_Exercise brief_
Go through the listing below. Copy each line that has the string "days".

* * *

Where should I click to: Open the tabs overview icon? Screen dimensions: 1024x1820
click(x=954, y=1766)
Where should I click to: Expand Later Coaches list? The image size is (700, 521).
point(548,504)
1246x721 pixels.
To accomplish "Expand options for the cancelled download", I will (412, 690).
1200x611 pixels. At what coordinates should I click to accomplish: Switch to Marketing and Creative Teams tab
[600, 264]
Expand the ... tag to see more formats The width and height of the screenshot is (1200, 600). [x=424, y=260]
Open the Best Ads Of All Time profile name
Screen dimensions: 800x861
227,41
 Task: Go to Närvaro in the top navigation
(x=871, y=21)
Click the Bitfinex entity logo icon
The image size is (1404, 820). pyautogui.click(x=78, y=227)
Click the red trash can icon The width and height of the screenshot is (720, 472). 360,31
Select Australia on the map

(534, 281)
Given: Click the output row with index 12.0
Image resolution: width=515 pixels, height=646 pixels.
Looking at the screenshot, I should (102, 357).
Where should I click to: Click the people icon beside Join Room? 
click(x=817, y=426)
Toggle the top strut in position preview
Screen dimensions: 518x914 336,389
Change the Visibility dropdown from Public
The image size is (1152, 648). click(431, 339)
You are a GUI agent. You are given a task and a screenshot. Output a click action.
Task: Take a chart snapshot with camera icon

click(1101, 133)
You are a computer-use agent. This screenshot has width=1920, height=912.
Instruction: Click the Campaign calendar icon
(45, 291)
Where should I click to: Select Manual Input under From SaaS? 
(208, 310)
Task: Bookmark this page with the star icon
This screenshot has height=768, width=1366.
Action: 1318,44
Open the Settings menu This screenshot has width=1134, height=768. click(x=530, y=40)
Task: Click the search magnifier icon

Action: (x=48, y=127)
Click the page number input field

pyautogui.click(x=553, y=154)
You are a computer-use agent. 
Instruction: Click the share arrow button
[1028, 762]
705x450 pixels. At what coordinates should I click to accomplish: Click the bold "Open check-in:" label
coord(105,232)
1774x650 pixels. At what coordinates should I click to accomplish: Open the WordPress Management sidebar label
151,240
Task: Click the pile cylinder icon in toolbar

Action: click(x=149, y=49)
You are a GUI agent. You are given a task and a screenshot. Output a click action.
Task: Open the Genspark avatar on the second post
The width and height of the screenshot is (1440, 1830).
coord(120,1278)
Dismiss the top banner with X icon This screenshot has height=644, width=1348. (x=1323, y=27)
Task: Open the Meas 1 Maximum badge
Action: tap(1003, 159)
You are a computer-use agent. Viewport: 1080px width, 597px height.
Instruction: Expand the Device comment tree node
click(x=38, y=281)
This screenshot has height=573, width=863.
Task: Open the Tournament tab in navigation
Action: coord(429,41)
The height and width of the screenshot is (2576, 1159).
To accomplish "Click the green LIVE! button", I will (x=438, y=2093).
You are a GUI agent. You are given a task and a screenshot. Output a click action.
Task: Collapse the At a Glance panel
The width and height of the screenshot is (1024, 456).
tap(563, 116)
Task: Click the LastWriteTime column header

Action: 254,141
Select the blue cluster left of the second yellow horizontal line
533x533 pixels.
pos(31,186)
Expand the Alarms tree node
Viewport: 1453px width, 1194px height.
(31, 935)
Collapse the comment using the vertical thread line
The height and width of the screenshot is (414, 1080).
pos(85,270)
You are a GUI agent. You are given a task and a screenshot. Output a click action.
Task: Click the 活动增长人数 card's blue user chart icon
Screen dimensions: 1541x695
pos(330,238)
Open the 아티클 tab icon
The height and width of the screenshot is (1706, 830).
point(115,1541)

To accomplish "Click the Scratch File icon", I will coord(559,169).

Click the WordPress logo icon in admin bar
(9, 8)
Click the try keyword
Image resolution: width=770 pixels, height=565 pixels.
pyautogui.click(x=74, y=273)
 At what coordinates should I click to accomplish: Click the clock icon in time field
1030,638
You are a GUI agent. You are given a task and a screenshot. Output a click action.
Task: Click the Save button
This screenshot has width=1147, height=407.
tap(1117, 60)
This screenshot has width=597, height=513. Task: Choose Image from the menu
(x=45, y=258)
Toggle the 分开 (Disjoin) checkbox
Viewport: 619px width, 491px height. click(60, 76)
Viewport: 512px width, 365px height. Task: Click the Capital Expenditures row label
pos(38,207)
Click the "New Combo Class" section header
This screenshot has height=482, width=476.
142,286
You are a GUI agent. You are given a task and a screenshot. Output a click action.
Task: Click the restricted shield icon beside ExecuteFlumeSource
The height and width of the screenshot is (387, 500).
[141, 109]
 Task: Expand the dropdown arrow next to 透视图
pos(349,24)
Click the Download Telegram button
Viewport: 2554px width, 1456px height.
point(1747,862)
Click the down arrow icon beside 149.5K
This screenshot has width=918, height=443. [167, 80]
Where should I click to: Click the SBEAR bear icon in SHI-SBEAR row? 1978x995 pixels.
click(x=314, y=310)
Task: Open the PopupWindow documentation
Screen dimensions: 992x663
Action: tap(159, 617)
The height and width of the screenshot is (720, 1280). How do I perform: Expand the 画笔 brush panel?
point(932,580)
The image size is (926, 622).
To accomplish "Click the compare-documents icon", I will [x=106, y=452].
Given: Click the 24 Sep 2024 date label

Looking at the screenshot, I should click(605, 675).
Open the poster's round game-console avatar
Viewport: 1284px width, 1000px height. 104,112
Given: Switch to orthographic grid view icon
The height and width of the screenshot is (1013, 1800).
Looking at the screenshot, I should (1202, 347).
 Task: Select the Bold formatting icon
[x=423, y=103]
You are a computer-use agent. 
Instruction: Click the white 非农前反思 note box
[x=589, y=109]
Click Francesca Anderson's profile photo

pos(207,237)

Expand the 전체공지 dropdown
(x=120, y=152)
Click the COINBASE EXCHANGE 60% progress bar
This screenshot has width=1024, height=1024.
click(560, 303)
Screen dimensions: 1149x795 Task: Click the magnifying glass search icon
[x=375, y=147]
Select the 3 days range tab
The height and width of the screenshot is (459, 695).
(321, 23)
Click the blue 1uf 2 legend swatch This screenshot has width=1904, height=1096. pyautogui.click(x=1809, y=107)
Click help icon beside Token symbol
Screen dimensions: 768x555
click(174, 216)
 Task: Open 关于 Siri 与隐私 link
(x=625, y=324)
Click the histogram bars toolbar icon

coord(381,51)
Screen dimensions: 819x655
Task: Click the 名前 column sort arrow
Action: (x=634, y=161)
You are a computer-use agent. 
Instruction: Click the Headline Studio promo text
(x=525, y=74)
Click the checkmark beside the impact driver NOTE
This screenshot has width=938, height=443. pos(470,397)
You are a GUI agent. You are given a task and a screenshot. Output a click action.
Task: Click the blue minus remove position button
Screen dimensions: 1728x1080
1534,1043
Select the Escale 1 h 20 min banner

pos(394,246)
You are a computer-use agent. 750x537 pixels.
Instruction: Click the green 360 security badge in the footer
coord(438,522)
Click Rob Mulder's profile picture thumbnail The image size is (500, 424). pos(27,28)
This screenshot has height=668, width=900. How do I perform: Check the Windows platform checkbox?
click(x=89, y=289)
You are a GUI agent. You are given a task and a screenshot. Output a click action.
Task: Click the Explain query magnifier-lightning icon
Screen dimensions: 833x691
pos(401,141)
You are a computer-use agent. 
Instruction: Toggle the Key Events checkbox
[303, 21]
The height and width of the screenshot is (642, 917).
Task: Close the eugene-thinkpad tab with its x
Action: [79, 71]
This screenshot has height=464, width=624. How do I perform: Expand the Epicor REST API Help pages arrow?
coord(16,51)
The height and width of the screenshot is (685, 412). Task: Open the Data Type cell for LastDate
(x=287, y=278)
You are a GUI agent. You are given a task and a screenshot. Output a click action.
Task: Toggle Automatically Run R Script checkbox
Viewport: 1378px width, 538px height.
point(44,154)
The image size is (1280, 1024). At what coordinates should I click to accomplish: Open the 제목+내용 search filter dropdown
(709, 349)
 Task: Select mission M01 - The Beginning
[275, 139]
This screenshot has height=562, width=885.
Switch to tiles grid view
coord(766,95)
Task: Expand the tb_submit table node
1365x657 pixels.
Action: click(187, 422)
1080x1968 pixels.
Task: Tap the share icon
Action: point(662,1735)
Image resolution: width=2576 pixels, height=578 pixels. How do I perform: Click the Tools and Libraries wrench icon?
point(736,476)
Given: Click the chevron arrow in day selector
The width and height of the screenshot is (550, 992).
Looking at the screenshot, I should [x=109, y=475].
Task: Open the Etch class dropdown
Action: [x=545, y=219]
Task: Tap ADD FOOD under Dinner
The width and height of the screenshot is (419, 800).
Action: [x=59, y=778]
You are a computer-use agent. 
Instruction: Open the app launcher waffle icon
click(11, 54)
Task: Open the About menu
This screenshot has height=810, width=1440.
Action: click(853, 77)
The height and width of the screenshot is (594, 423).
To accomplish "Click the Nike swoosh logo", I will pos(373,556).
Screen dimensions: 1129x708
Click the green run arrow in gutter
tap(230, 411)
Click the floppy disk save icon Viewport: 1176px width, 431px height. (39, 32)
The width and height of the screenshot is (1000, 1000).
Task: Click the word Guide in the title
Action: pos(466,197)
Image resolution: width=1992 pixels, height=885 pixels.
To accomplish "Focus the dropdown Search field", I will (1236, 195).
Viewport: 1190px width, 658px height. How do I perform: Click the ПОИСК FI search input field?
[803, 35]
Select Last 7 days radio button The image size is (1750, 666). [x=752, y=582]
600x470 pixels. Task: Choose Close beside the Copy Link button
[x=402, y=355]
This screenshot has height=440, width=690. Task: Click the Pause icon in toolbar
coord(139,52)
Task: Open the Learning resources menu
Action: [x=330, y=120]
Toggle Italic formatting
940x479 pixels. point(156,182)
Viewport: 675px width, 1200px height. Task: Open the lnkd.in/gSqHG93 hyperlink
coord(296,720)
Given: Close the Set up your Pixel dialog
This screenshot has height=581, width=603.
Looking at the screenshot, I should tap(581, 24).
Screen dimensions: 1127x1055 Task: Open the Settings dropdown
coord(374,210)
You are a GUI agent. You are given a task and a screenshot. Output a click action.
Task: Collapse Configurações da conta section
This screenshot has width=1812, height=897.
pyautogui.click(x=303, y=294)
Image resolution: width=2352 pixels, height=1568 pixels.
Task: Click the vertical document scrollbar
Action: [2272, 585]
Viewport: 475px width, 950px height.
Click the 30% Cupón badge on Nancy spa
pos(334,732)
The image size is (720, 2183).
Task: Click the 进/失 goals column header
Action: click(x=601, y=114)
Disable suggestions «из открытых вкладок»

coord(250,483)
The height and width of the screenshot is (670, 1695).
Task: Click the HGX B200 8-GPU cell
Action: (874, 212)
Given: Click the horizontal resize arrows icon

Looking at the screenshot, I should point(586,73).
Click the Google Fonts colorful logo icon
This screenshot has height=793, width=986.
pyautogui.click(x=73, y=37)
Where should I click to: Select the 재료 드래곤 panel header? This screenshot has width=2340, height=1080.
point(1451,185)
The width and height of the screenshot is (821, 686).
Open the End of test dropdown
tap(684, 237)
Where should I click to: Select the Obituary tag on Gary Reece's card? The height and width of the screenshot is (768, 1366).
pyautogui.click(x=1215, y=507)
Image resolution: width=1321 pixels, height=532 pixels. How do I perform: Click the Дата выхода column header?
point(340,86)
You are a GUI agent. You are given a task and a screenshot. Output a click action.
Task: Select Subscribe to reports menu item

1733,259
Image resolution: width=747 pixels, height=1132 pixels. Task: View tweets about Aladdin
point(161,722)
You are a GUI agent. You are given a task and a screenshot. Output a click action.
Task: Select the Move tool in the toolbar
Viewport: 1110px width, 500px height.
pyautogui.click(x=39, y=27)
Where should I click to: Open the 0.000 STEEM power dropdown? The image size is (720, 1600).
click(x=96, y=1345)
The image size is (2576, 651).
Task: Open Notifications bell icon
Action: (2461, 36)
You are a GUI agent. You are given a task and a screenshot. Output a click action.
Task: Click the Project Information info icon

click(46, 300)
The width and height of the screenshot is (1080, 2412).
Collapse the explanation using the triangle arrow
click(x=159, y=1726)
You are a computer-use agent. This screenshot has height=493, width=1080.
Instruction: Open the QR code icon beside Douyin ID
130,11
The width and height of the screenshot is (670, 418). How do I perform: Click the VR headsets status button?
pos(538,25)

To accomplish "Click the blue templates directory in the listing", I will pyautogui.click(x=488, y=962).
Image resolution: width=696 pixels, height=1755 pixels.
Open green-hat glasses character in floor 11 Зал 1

* * *

_Response box_
Select the 3 days range tab
Select Last 7 days radio button The image size is (1750, 666). [x=752, y=582]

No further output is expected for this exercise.